In a wonderful scene Tony, a plumber by trade, takes Eilis out to a field and tells her the biggest secret he has. They stand out on a hill and he tells her he’s going to buy a block of land there and his brother nearby and they’re going have the whole family there and they’re going to run a business building houses for people. The grassy hill is Long Island. Neither Eilis nor Tony discusses the need for such a company to have a bookkeeper. A young man is letting a young woman know what he plans to do with his life, what is important to him and what he hopes to offer her and it is up to her to take that chance with him. It turns out Eilis is not the only one with ambition.

Tragedy strikes and Eilis must return home where she is set up with local boy Jim Farrell played by a favourite actor of mine Dormhnall Gleeson. Jim has good prospects too in Ireland and a maturity that recognises something in Eilis that Rose saw. This part of the film is harder because Eilis must hide a secret and while her motivations are understandable and it does logically become harder for her to declare things or keep her distance, audience sympathies may lean towards Tony and Jim instead of the central character. Everybody is human and flawed but thinking of Tony’s care in crafting love letters to Eilis with his younger brother may lead to disappointment with Eilis as she puts them in her bedside drawer. She is clearly confused about her feelings in a way that Tony is not and maybe Tony should’ve recognised that better as well in prior scenes which is perfectly understandable but still hard to take at this point. A late declaration by her is supposed to serve as rebuke and taking up the mantle of a new identity but it felt hollow due to her earlier actions.

This is not to say that the very talented Saoirse Ronan is not absolutely wonderful in this film. She plays every note of emotion just perfect conveying many scenes of emotional turmoil and also thoughtfulness in weighing decisions about her future and past. We’re with her on this journey and we want it to be a happy one for her. After terrific performances in Atonement, The Lovely Bones, Hanna and The Grand Budapest Hotel this is probably her biggest role yet.

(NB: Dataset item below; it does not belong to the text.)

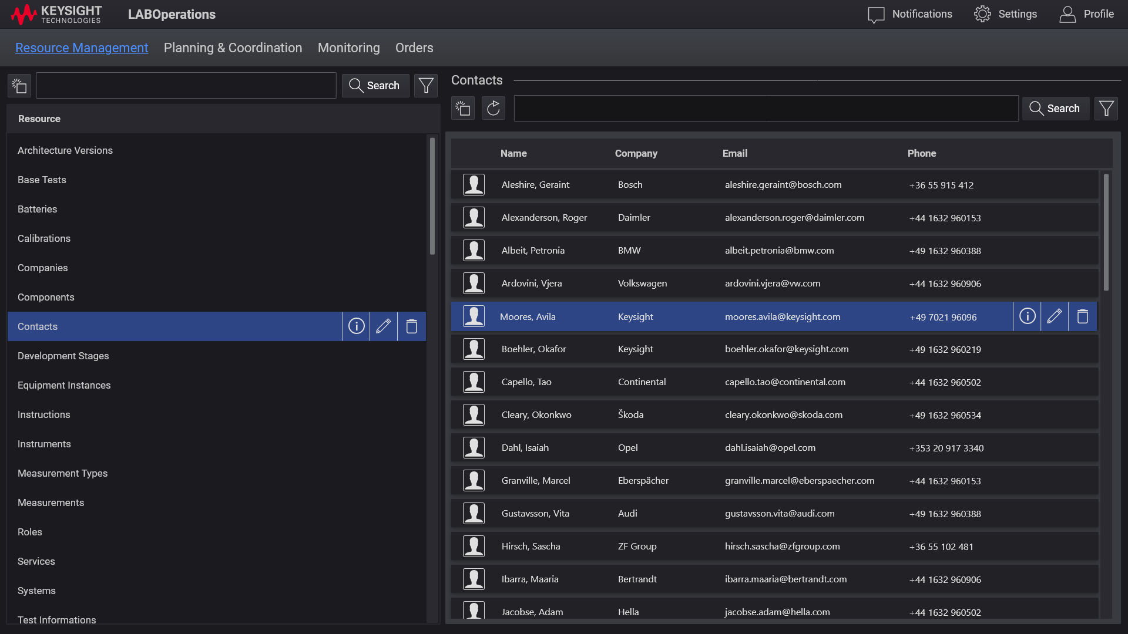Viewport: 1128px width, 634px height.
Task: Select Equipment Instances in resource list
Action: click(x=64, y=385)
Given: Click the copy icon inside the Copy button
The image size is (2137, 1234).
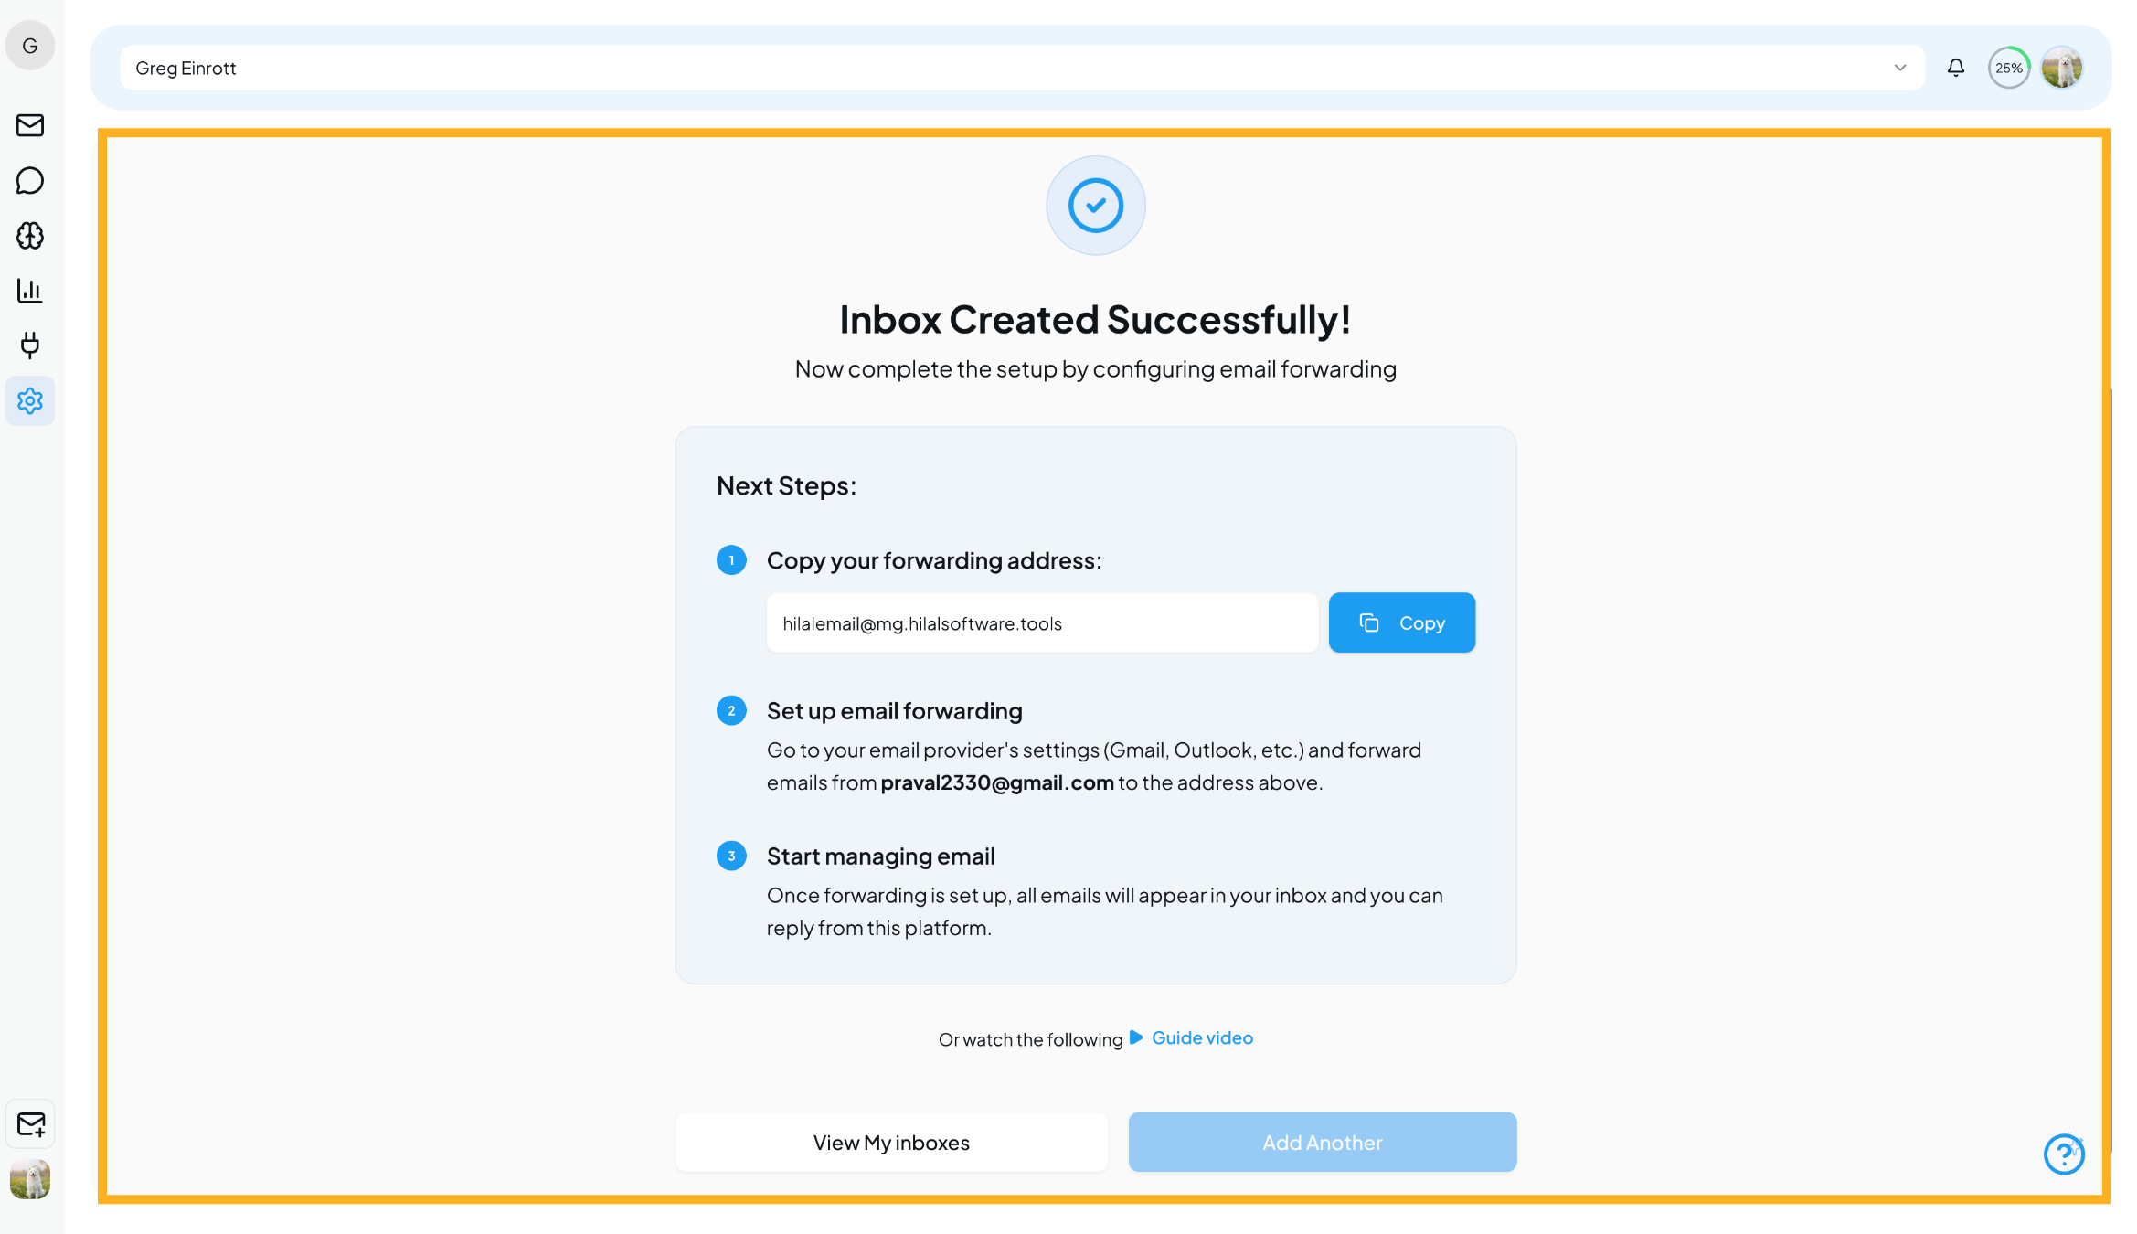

film brooklyn saoirse ronan brooklyn movie emory cohen

Brooklyn will make you cry, laugh and nod in acknowledgement of life’s little moments that make a big difference in one’s journey. It tells an immigrant’s tale, something close to the Irish experience as much as any other nationality.  With Montreal doubling for period New York the film’s production values for a period setting are solid if mostly set bound. The camera more comfortably takes in surroundings in Ireland. That seat at the table never stops feeling empty but the person missing is sitting at another table across the seas and they are loved.. and they are home there too. This is a great movie.